Durante la cena, la señora Cooper dijo:

– No puedes ir a pedirle nada al director otra vez.

– No -se apresuró a replicar Ganesh.

– He estado yo pensando. Resulta que un primo mío trabaja en lo de los carnés de conducir. Creo que podría encontrarte un trabajo allí. ¿Sabes conducir?

– Ni un carro, señora Cooper.

– Da igual. El te puede sacar un carné y no tendrías que conducir mucho. Tienes que examinar a otros conductores, y si haces lo que mi primo, te puedes sacar un montón de dinero con cualquier bobo que quiera un carné y que tenga dinero. -Se quedó pensando un rato y añadió-: Ah, y conozco a un hombre que trabaja en lo de telégrafos. Pero anda, que no sé dónde tengo la cabeza últimamente. Te ha llegado un telegrama, esta tarde.

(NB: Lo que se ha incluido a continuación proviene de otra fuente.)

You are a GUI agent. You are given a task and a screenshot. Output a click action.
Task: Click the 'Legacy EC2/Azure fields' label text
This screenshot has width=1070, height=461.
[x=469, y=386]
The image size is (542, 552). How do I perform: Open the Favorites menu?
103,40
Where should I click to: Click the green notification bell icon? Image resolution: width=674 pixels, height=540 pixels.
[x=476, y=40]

La señora Cooper fue al aparador y sacó un sobre de debajo de un jarrón lleno de flores artificiales.

Ganesh leyó el telegrama y se lo dio.

– ¿Quién es el imbécil que ha mandado esto? -dijo la señora Cooper-. Vamos, es que te puedes morir de un ataque al corazón.

Malas noticias ven a casa ahora mismo. ¿Quién es este tal Ramlogan, el que firma?

– Ni idea -contestó Ganesh.

– ¿Qué piensas que puede ser?

– Pues, ya sabe…

– Fíjate, qué curioso -interrumpió la señora Cooper-: Anoche, sin ir más lejos, soñé que alguien se moría. Sí, muy curioso.